Data extract:
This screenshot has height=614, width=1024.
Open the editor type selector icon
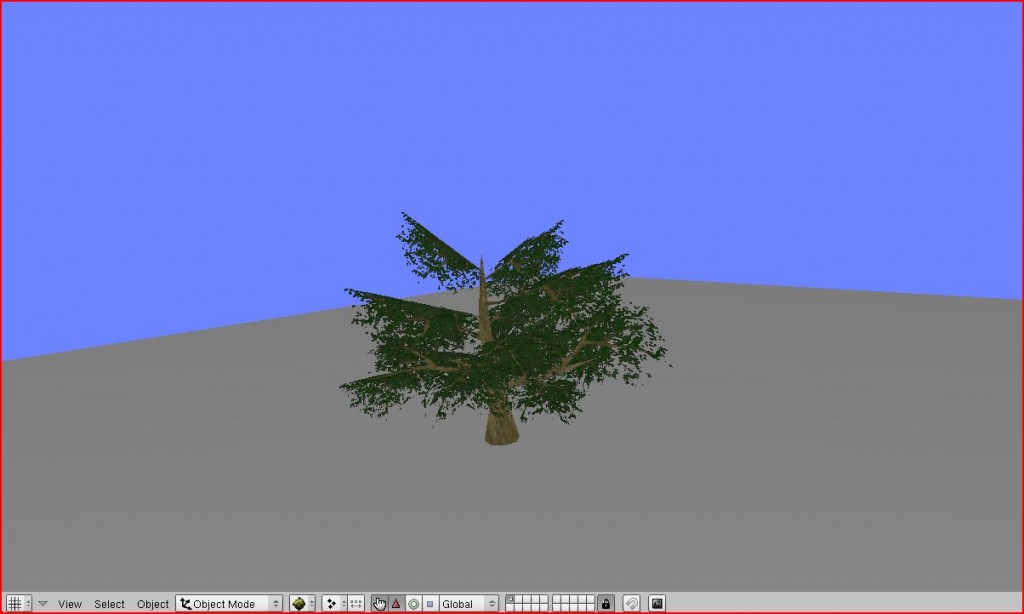point(13,603)
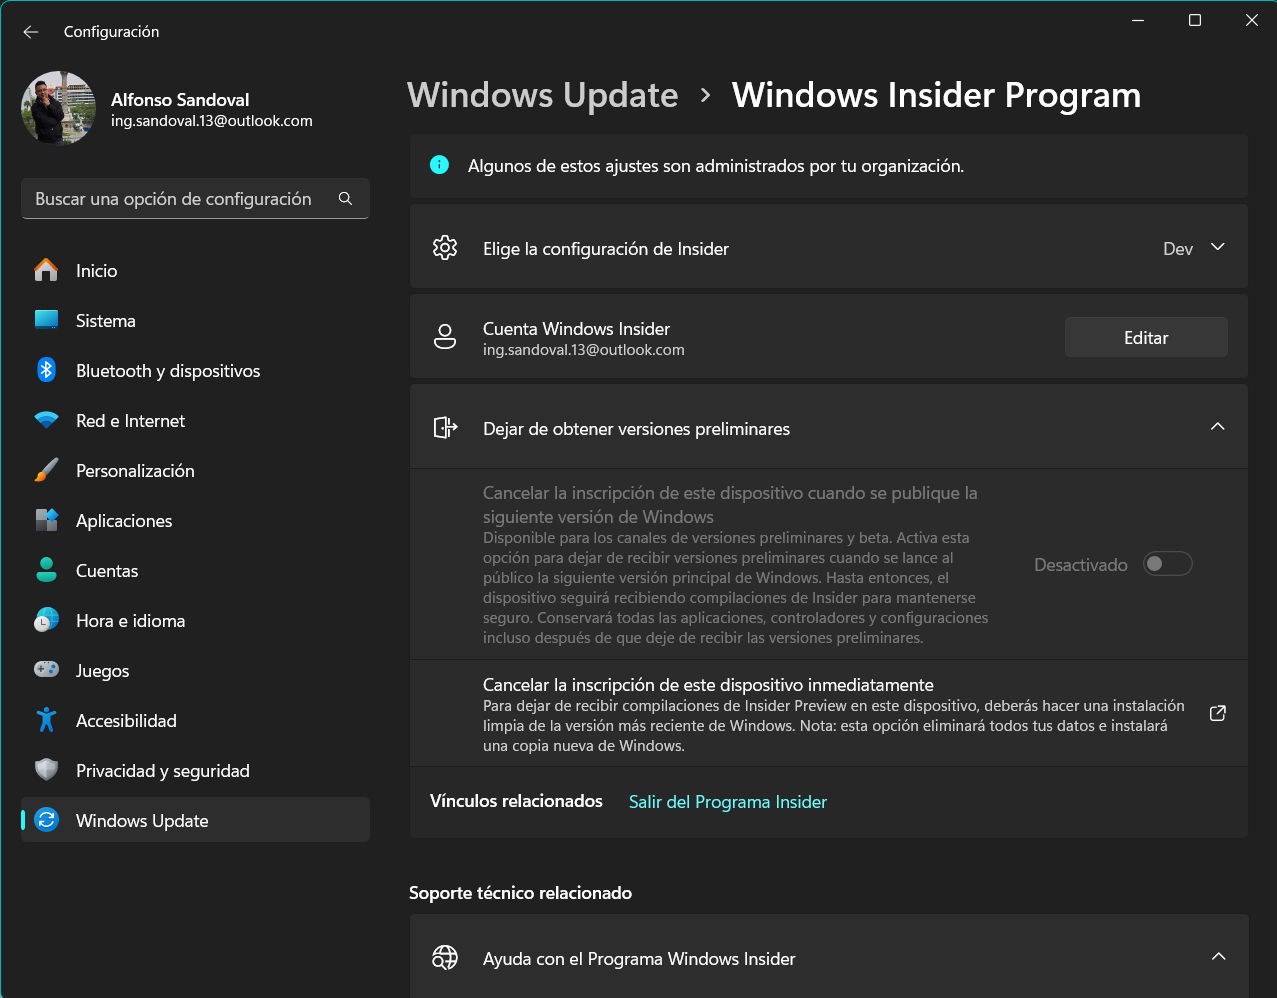Switch to Windows Update via breadcrumb

pyautogui.click(x=542, y=94)
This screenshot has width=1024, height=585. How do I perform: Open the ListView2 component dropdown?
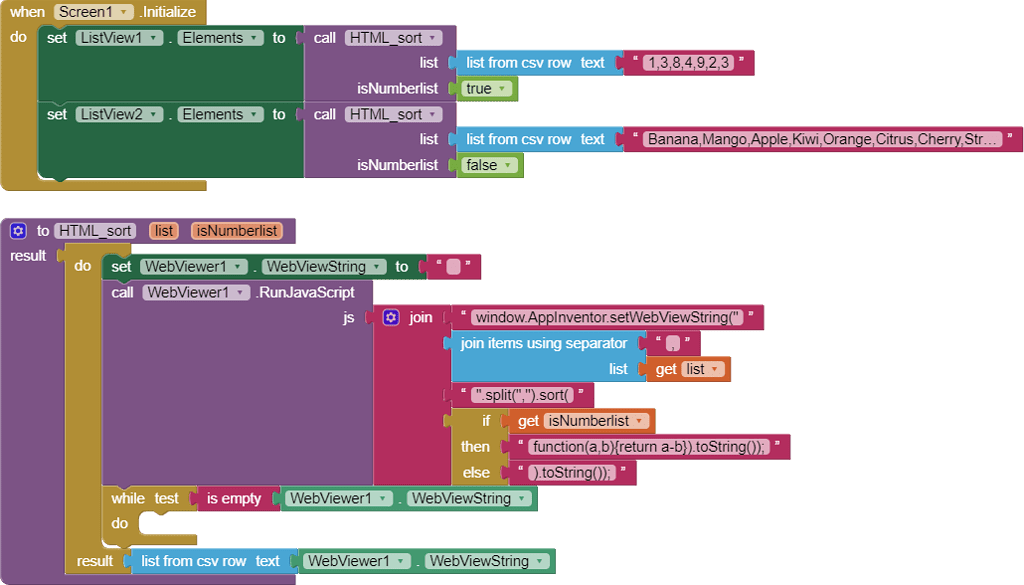(x=119, y=114)
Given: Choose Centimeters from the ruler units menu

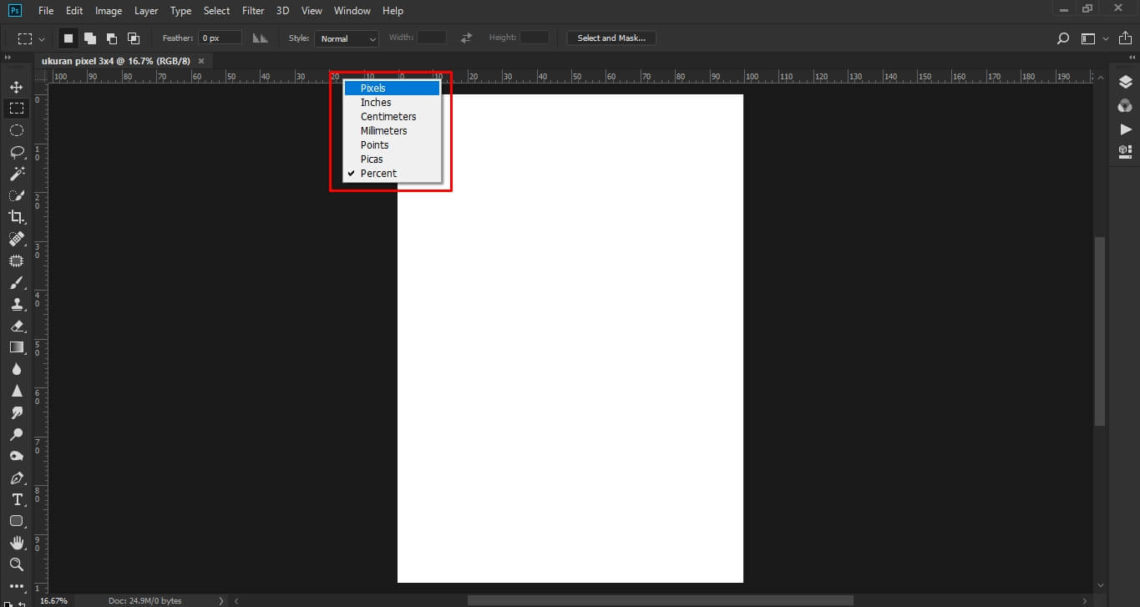Looking at the screenshot, I should point(389,116).
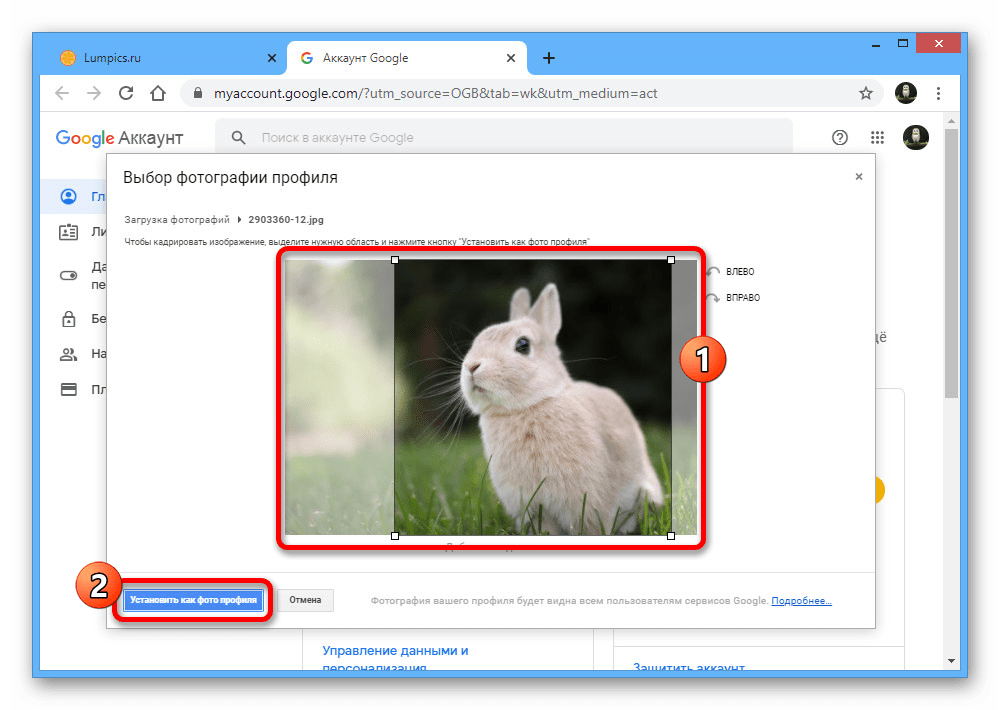1000x710 pixels.
Task: Click the browser reload icon
Action: (126, 94)
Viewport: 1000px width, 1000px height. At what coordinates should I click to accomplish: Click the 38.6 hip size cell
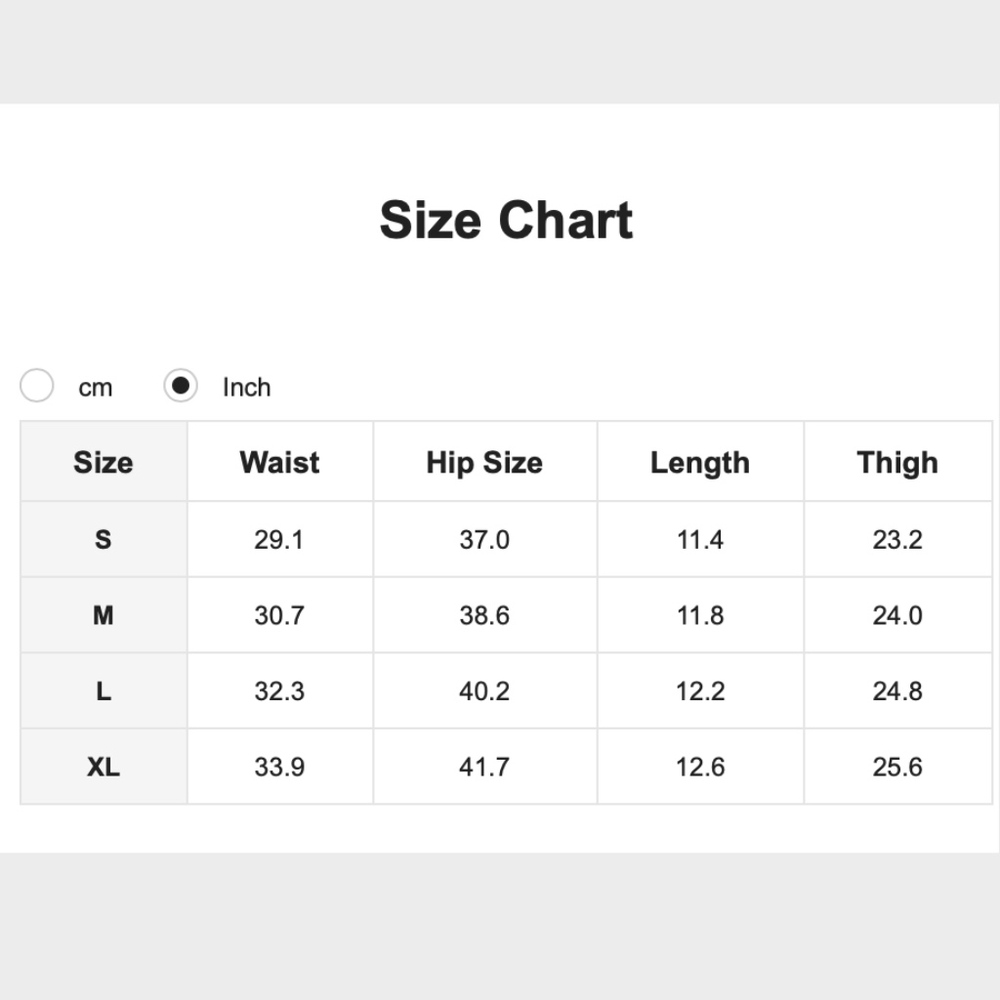[x=484, y=616]
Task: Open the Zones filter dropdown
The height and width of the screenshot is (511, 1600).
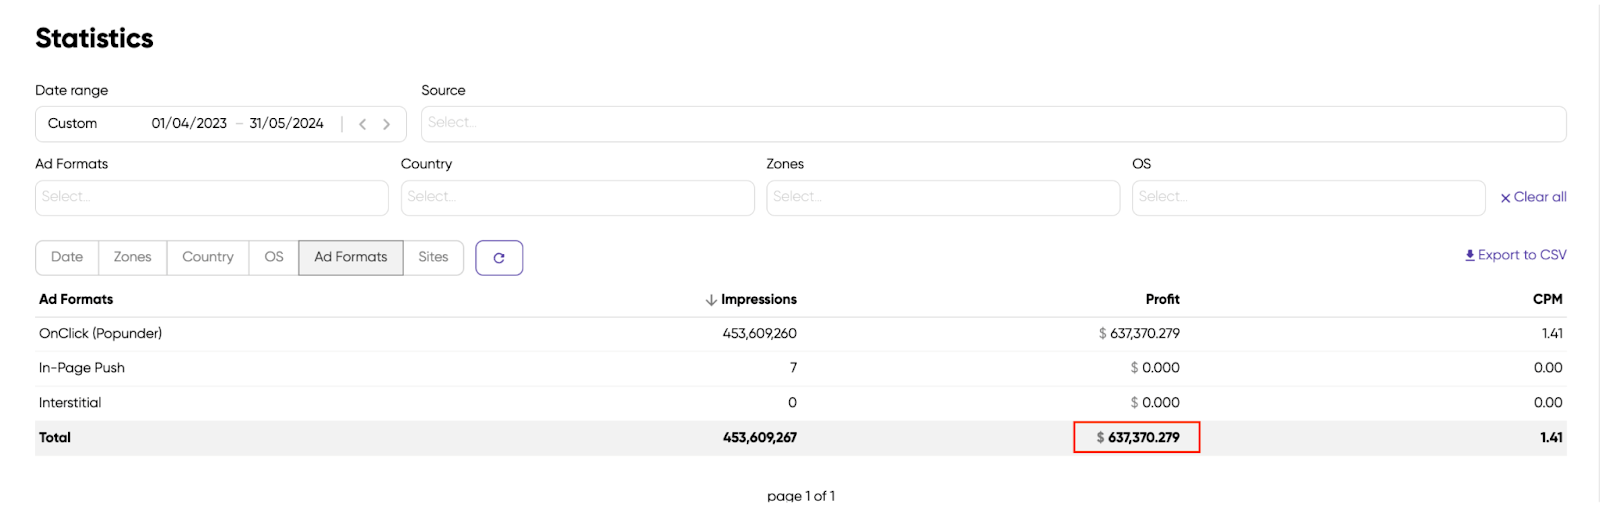Action: pos(942,198)
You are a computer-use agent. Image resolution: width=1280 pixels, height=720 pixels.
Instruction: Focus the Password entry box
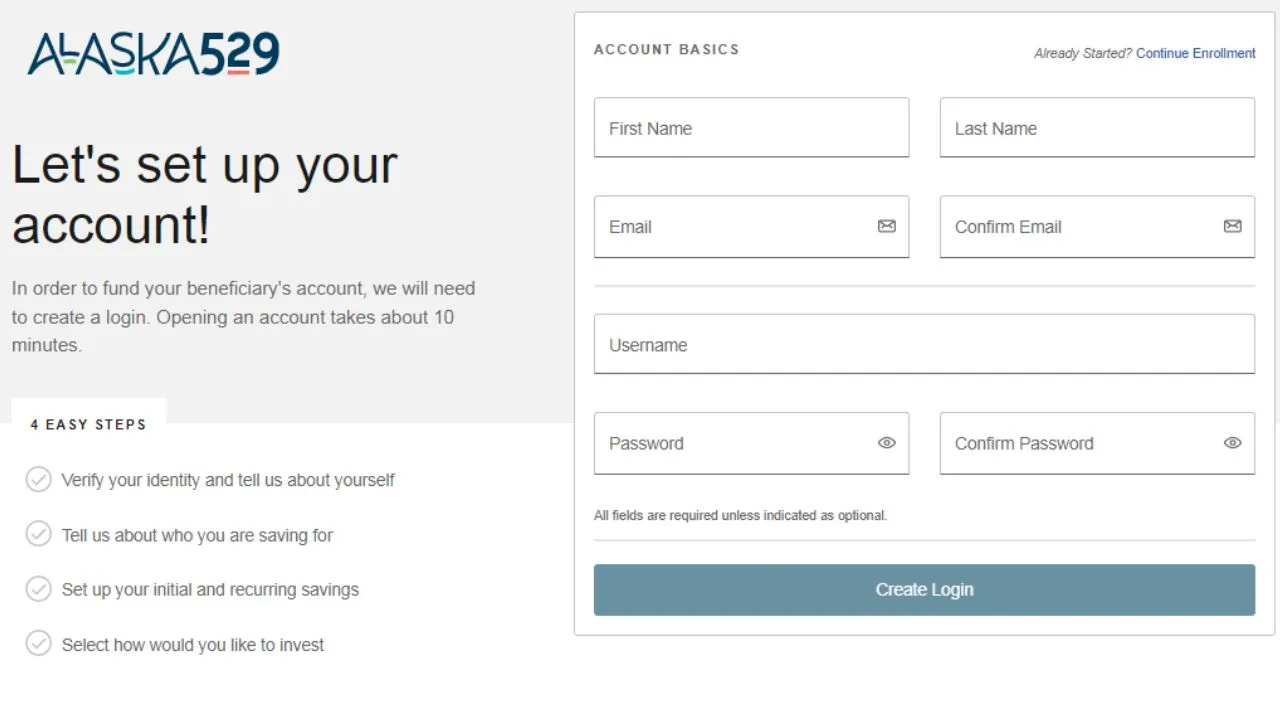(751, 443)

What you need to do:
The pictures in the entries should be left out; output everything else exactly.

Expected answer:
This screenshot has height=614, width=1024.
Open the editor type selector icon
point(13,603)
Switch to Windows Update via breadcrumb

pyautogui.click(x=542, y=94)
This screenshot has width=1024, height=585. How do I perform: Open the ListView2 component dropdown?
(x=119, y=114)
Given: Choose Centimeters from the ruler units menu

Looking at the screenshot, I should point(389,116).
1000x710 pixels.
Task: Click the browser reload icon
Action: (126, 94)
Viewport: 1000px width, 1000px height. At what coordinates should I click to accomplish: Click the 38.6 hip size cell
[x=484, y=616]
Task: Open the Zones filter dropdown
The height and width of the screenshot is (511, 1600).
Action: pos(942,198)
You are a computer-use agent. Image resolution: width=1280 pixels, height=720 pixels.
Instruction: Focus the Password entry box
(751, 443)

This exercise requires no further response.